● Written task 1:
Please arrange the records as a Markdown table, covering everything from the line containing "Click the magnifier icon in Search box" down to the line containing "click(x=473, y=25)". Use the columns Row and Line, number each row, and leave out blank lines.

● Selected excerpt:
==================================================

Jack the Ripper Tours in London: Walk Whitechapel's Streets

By
Susanne Sperling
Published
May 8, 2026 at 08:00 AM

# Jack the Ripper Tours Bring Whitechapel's 1888 Murders Back to Life

Visitors to London can join guided walking tours through the Whitechapel district that retrace the unsolved 1888 Jack the Ripper murders, departing year-round from the East End. The most distinctive option, the Jack the Ripper Tour with Ripper-Vision, uses handheld projectors to display Victorian-era images of the very streets where the killings took place — turning a modern London evening into a window onto the autumn of terror that gripped the British capital more than 130 years ago.

The Crimes That Shocked Victorian London

In the late summer and autumn of 1888, an unidentified killer murdered and mutilated several women in the East End of London. The crimes were concentrated in Whitechapel, then one of the most impoverished districts in the capital, where overcrowded lodging houses, poorly lit alleys and grinding poverty created the conditions in which the killer was able to strike and disappear without trace. The murderer was never identified, and the case remains one of the most studied unsolved crimes in modern history.

The tours focus on the geography of those killings — the courtyards, pubs and street corners where bodies were discovered and where police, journalists and vigilance committees searched in vain for a suspect. Walking the route at night, with the same narrow streets still recognisable, is the closest most visitors will come to the atmosphere of the original investigation.

The Ripper-Vision Tour

The Jack the Ripper Tour with Ripper-Vision lasts approximately 1 hour and 45 minutes and is priced from $24.90 per person, according to its

Viator listing
. The tour begins at the Whitechapel Gallery, 77–82 Whitechapel High Street, London E1 7QX — directly beside Aldgate East Tube Station, Exit 3 — and finishes at 101 Commercial Street, London E1 6BG, near Spitalfields Market.

==================================================

● Material provided:

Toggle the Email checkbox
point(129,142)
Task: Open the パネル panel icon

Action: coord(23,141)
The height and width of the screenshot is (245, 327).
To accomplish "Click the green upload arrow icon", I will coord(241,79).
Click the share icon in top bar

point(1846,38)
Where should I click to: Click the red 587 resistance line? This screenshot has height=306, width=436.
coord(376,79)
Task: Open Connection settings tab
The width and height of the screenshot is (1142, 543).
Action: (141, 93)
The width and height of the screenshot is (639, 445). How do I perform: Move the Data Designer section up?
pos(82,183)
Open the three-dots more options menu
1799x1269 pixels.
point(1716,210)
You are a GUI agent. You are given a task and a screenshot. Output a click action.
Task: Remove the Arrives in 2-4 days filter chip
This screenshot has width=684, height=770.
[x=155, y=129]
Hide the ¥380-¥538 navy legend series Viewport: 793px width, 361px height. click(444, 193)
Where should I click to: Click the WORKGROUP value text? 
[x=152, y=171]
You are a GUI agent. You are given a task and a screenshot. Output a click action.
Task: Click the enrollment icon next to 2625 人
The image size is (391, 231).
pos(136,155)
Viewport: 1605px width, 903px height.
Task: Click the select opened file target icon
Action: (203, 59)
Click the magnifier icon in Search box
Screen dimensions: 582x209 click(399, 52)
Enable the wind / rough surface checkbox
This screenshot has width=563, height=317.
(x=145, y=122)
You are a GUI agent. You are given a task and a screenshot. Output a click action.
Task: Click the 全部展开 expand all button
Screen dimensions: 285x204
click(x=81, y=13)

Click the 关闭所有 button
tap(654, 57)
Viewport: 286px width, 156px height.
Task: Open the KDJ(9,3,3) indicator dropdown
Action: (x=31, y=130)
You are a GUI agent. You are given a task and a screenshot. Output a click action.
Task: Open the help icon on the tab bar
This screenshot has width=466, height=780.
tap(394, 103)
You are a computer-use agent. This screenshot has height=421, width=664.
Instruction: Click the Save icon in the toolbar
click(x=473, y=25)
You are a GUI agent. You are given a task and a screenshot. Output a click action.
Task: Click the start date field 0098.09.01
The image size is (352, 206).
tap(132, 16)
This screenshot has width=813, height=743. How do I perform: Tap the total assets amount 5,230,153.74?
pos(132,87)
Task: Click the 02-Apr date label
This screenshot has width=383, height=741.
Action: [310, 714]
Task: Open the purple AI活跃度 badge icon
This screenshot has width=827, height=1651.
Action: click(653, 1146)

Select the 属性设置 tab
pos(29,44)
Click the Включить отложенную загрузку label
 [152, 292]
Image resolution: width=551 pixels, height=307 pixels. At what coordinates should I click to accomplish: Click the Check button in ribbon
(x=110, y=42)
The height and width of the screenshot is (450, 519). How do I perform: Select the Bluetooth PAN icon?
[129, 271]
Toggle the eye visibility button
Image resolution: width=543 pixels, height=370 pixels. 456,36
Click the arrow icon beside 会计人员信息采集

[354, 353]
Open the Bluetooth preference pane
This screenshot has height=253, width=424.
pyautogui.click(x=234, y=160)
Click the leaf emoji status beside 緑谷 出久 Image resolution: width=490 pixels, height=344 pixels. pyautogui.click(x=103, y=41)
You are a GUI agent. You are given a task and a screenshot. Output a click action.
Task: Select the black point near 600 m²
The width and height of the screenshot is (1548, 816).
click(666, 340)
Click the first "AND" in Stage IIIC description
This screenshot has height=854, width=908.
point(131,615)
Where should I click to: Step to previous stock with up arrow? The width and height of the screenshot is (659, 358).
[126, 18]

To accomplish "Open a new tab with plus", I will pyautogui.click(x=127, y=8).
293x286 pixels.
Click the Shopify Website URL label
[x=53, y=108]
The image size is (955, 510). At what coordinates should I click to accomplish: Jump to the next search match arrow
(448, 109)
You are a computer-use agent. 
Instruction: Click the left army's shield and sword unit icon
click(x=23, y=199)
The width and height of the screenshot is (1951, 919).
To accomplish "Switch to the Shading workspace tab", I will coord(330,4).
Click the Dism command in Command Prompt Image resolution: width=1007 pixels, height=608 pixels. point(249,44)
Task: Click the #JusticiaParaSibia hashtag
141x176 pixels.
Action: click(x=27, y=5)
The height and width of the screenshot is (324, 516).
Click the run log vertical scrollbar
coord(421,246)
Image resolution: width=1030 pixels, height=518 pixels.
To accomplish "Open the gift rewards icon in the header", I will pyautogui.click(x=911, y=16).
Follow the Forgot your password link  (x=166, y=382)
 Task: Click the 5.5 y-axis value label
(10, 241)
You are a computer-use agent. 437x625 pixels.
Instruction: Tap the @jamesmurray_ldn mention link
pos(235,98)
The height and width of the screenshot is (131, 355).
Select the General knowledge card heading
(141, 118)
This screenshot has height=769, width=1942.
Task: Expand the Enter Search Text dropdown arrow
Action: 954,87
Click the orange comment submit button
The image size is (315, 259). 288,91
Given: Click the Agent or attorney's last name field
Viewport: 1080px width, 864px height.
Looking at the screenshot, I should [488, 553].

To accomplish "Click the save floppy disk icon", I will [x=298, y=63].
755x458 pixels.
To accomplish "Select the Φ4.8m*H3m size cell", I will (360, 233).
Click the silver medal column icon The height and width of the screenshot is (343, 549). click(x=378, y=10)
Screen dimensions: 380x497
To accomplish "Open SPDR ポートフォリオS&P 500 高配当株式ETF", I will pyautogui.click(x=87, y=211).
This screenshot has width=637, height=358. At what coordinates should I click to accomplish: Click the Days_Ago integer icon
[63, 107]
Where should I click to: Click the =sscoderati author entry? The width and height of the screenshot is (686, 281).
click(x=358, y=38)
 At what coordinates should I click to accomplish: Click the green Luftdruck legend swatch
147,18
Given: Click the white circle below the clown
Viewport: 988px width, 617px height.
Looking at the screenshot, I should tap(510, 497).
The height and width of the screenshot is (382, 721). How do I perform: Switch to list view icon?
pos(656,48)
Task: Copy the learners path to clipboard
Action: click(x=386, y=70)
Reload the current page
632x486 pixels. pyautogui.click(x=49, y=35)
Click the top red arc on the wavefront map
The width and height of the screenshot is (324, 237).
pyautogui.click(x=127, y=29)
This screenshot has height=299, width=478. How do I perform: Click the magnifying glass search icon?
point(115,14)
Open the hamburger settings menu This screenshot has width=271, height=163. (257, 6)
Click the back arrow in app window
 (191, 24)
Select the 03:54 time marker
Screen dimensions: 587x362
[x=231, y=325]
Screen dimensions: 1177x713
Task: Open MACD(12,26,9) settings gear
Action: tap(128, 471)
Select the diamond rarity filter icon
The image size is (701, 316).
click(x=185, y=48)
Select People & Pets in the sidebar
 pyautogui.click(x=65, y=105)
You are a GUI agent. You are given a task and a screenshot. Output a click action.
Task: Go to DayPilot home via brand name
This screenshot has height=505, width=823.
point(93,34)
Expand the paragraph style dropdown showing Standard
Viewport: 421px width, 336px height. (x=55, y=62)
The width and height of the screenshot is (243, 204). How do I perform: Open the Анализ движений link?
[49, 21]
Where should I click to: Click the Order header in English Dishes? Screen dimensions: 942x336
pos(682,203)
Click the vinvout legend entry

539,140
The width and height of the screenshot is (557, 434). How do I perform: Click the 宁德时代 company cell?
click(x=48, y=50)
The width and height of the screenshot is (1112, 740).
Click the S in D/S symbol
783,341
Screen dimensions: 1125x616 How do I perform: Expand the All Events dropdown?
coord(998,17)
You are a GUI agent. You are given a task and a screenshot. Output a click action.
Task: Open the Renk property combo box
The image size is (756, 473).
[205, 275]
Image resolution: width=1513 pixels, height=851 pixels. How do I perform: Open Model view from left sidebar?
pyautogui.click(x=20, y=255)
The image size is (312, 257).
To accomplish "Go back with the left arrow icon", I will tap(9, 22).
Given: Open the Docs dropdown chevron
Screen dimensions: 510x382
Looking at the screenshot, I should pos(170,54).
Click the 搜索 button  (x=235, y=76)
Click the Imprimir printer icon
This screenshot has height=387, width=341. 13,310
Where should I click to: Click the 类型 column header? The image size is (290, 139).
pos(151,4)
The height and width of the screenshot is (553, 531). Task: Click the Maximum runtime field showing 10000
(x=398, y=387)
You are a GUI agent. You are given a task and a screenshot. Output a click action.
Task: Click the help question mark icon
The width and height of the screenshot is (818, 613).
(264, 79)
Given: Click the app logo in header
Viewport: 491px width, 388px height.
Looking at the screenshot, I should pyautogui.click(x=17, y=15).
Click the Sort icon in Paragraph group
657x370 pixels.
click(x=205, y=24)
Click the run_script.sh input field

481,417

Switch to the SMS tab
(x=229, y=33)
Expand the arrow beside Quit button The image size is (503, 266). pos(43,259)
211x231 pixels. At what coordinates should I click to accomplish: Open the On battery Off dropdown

==================================================

● Written task 2:
Pick up the article on Jack the Ripper walking tours in London where it stops, and continue writing it.

● Exercise result 1:
| Row | Line |
|---|---|
| 1 | Click the magnifier icon in Search box |
| 2 | Screen dimensions: 582x209 click(399, 52) |
| 3 | Enable the wind / rough surface checkbox |
| 4 | This screenshot has width=563, height=317. |
| 5 | (x=145, y=122) |
| 6 | You are a GUI agent. You are given a task and a screenshot. Output a click action. |
| 7 | Task: Click the 全部展开 expand all button |
| 8 | Screen dimensions: 285x204 |
| 9 | click(x=81, y=13) |
| 10 | Click the 关闭所有 button |
| 11 | tap(654, 57) |
| 12 | Viewport: 286px width, 156px height. |
| 13 | Task: Open the KDJ(9,3,3) indicator dropdown |
| 14 | Action: (x=31, y=130) |
| 15 | You are a GUI agent. You are given a task and a screenshot. Output a click action. |
| 16 | Task: Open the help icon on the tab bar |
| 17 | This screenshot has width=466, height=780. |
| 18 | tap(394, 103) |
| 19 | You are a computer-use agent. This screenshot has height=421, width=664. |
| 20 | Instruction: Click the Save icon in the toolbar |
| 21 | click(x=473, y=25) |

● Exercise result 2:
The defining feature is the RIPPER-VISION™ handheld projector. As the group stops at each location, guides project archival images of how Whitechapel looked in 1888 onto walls and pavements, allowing visitors to compare the gentrified East End of today with the slum streets the Ripper actually walked. Guides cover the established facts of the murders alongside the long list of conspiracy theories and suspect names that have accumulated over more than a century.

Other Active Ripper Walking Tours

Whitechapel supports several competing tours, all currently bookable through Viator. The standard Jack the Ripper Walking Tour in London runs about 2 hours and starts from $23. A 90-minute version is also offered, priced from $33.63. The Original Jack the Ripper guided tour, also approximately 2 hours, finishes at The Ten Bells pub at 84 Commercial Street, London E1 6LY — a Victorian public house historically associated with at least one of the canonical victims and a fixture in Ripper folklore. A two-hour guided walking tour focused specifically on Whitechapel is also available from $23.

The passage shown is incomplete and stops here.